Was the comparison done with or without code context (as obtained using RAG or letting Sonnet ask for files)?

jeswin · 2025-01-02T13:05:24 1735823124

In the absense of other information, looks like a cherry-picked example to me.

samatdav · 2025-01-03T05:05:15 1735880715

We used a single file for the context. It is a cherry-picked example, you are right. I wanted to demonstrate a simple visual change that our model did correctly unlike Sonnet-3.5. Since we are just getting started, we don't have many features like making changes across multiple files in the code editor so it would be harder to demo. Our premise is that a smaller fine-tuned works better than a large, general-purpose SOTA model. We plan to share more metrics and data in the future.

mrfinn · 2025-01-02T13:06:51 1735823211

2023: Our tiny model blah blah blah beats GPT4!

2024: Our tiny model blah blah blah beats Claude!

2025: Our tiny model blah blah blah beats ???

samatdav · 2025-01-03T05:10:26 1735881026

Haha, yes it is a pattern. However, the claim here is that "our tiny model beats best model" is applicable for highly specific tasks.
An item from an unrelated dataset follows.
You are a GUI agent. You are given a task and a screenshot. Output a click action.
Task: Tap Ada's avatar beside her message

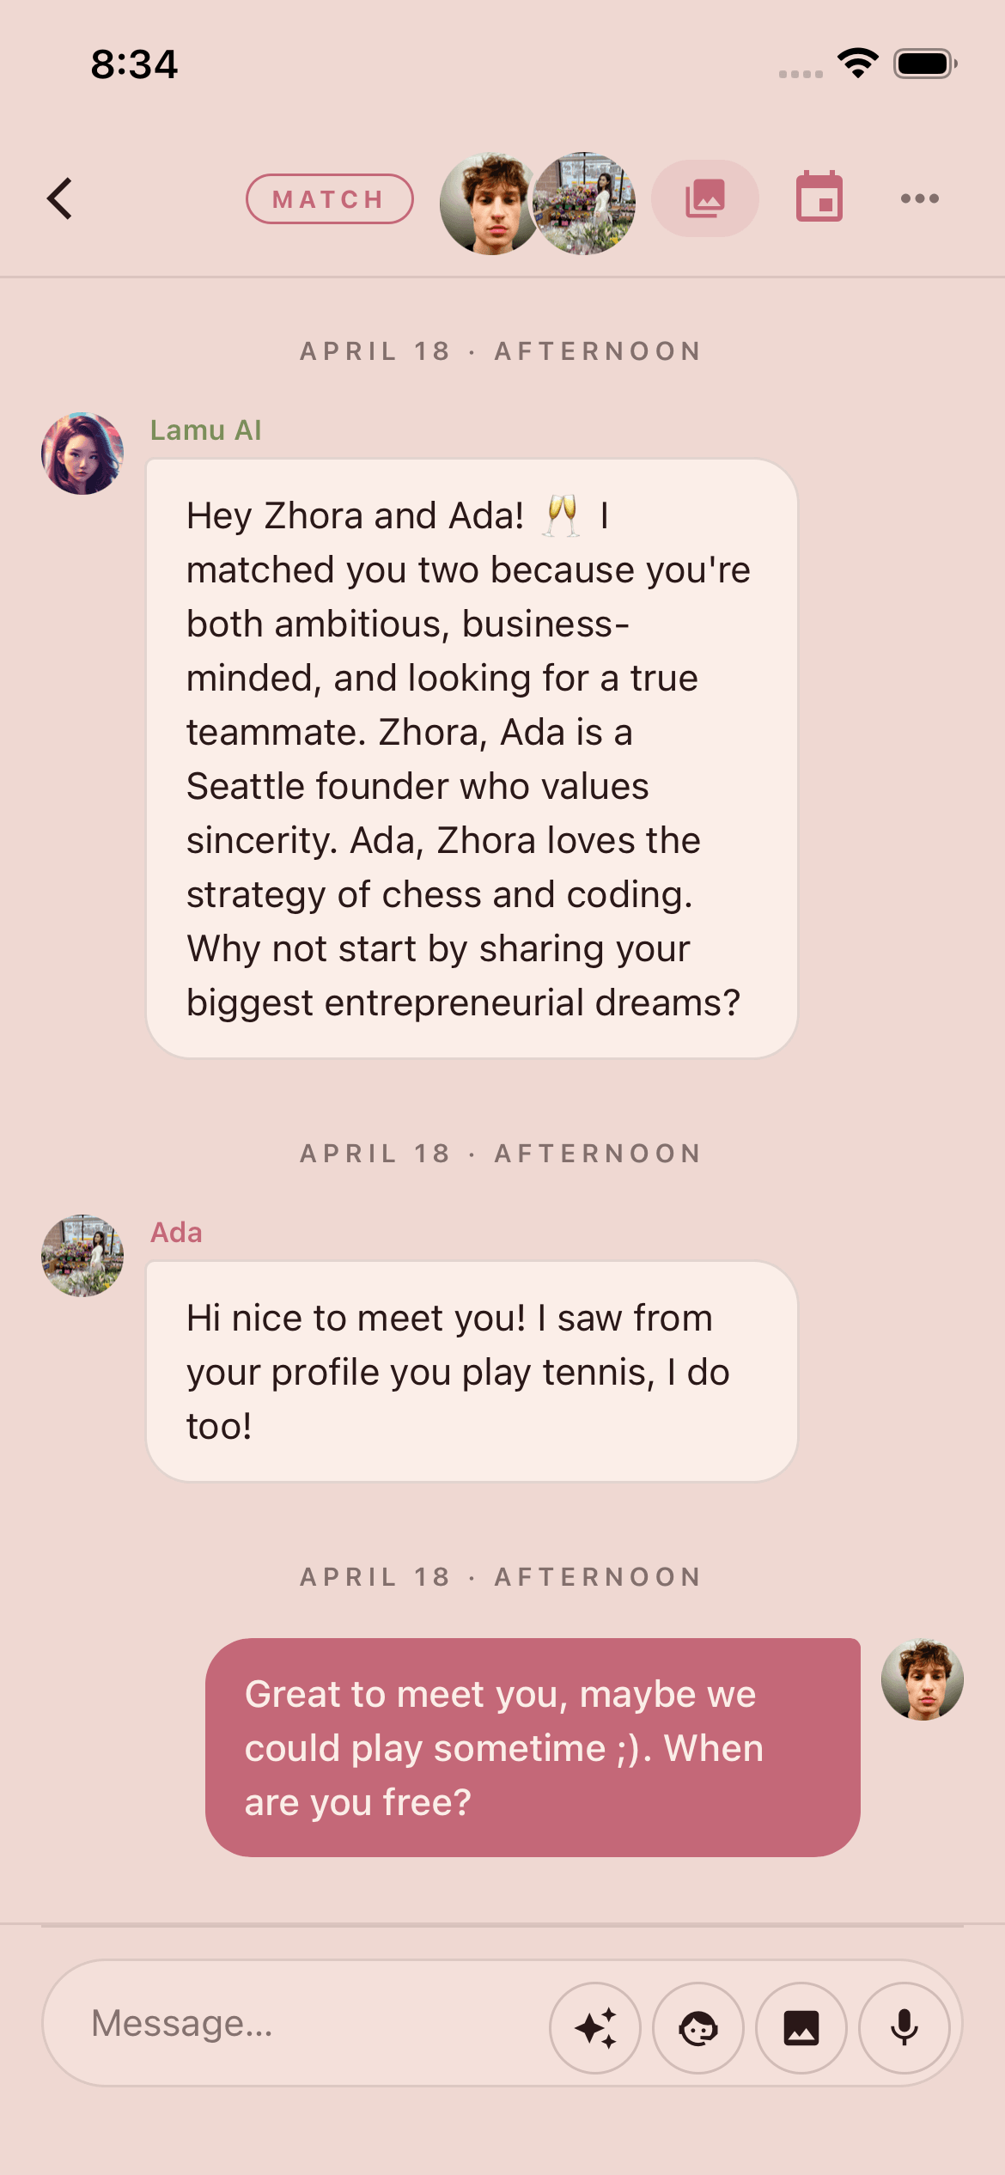(82, 1256)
Bluestein · 2025-01-02T13:21:52 1735824112

... DeepSeek?

mentalgear · 2025-01-02T13:55:53 1735826153

I like it and it makes sense, but from a business perspective I wonder what keeps the upstream LLM providers (all trying to generate profits) from offering the same fine-tuning service quickly ?

Edit: OK, right it's olama, so I assume you can download your own model. (Assuming it's downloadable?)

I think openAI already offers fine-tuning with custom data for some of their models, but maybe not specific to coding tasks.

samatdav · 2025-01-03T05:08:32 1735880912

Yes, you can download and host the fine-tuned open-source model like Llama. The fine-tuning is easy once you have the data, but gathering and cleaning data is challenging. There are also optimizations like upsampling and distillation that could improve the quality of the resulting model. We had 40 engineers at the Asana AI org and never did the fine-tuning because it is not easy.

fovc · 2024-12-29T22:07:28 1735510048

Makes a ton of sense!

Is this for completions, patches, or new files?

samatdav · 2024-12-30T01:04:31 1735520671

Hi! Currently we generate a whole diff (like cmd+shift+k in Cursor). But plan to add there rest soon!:)

flakiness · 2025-01-02T14:24:20 1735827860

The page lacks details. The details are only in the YouTube video apparently? Please.